What happens if a young person experiencing a mental health crisis needs to be admitted to hospital? The reality is that in hospitals where in-patient treatment is provided, there are simply not sufficient places for children and young people. Although the prevalence of mental health problems has been increasing, there was a 39% drop between 1998 and 2012 in the number of mental health beds available in England, and this shortage has particularly impacted on children. In a recent survey by the Royal College of Psychiatrists of its trainees, 83% said they had difficulty finding an appropriate bed for children and young people, compared to 70% who had difficulty finding an appropriate bed for an adult. As a consequence, many children end up being admitted to wards for adults or to hospitals far from home. Of those surveyed, 22% reported having to place a child 200 miles away from home—a fact I find truly shocking. What chance does a young person have to recover without the care and support of their family nearby? Could the Minister say what assessment the Government have made of whether there are sufficient beds to ensure that children with severe mental health needs are able to access appropriate in-patient care in their area?
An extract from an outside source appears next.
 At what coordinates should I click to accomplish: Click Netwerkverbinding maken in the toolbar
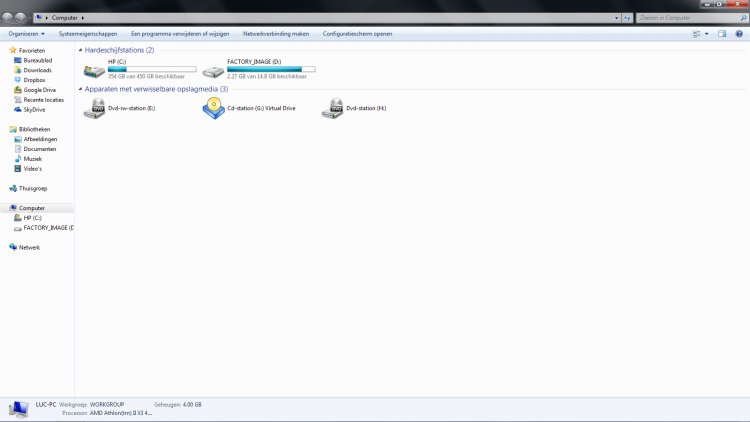[276, 34]
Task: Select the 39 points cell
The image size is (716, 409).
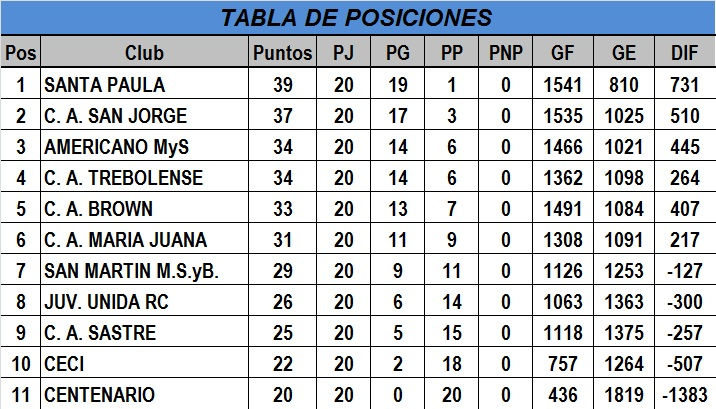Action: (x=283, y=84)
The availability of effective home treatment teams for children and young people can reduce the number of people who end up at A&E or who have to be admitted to hospital, which of course must be desirable. It is encouraging that the task force’s report referred to earlier, Future in Mind, found some good examples around the country of dedicated home treatment teams for children and young people. Could the Minister say what steps are being taken to develop improved information about the provision of these services and, indeed, to expand their provision?

Since the concordat, there has been widespread agreement about the need to stop the practice of holding children and young people in police cells as a so-called place of safety. I was pleased to see a specific commitment in the gracious Speech to legislate to ban this practice. This approach is already starting to make a difference, with numbers starting to fall. However, it remains the case that one-third of children and young people detained under Section 136 are held in police custody. Political commitment and the proposed change in the law, although very welcome, will not be enough. The truth is that the excessive use of police cells as places of safety is largely the consequence of operational and commissioning failures—a key theme running through my remarks today.

Too often, police stations are used as places of safety because health-based places of safety do not accept children. The CQC report found that 35% of the health- based places of safety surveyed do not accept under-16s. Similarly, research from the Howard League estimated that 74% of mental health trusts do not provide a specialised place of safety for children. I warmly welcome the Government’s announcement that they will commit £15 million to deliver health-based places of safety. What steps will be taken to ensure that clinical commissioning groups prioritise investment in this crisis care provision, particularly for children and young people?

To conclude, when people experiencing mental health crises do not have access to the sort of timely, effective and compassionate care that people with physical health problems do, it is not just unfortunate, it is simply unfair. It is even more unfair when children and young people experiencing a crisis relating to mental health problems do not even have access to the level of care that adults do. We can and must do better.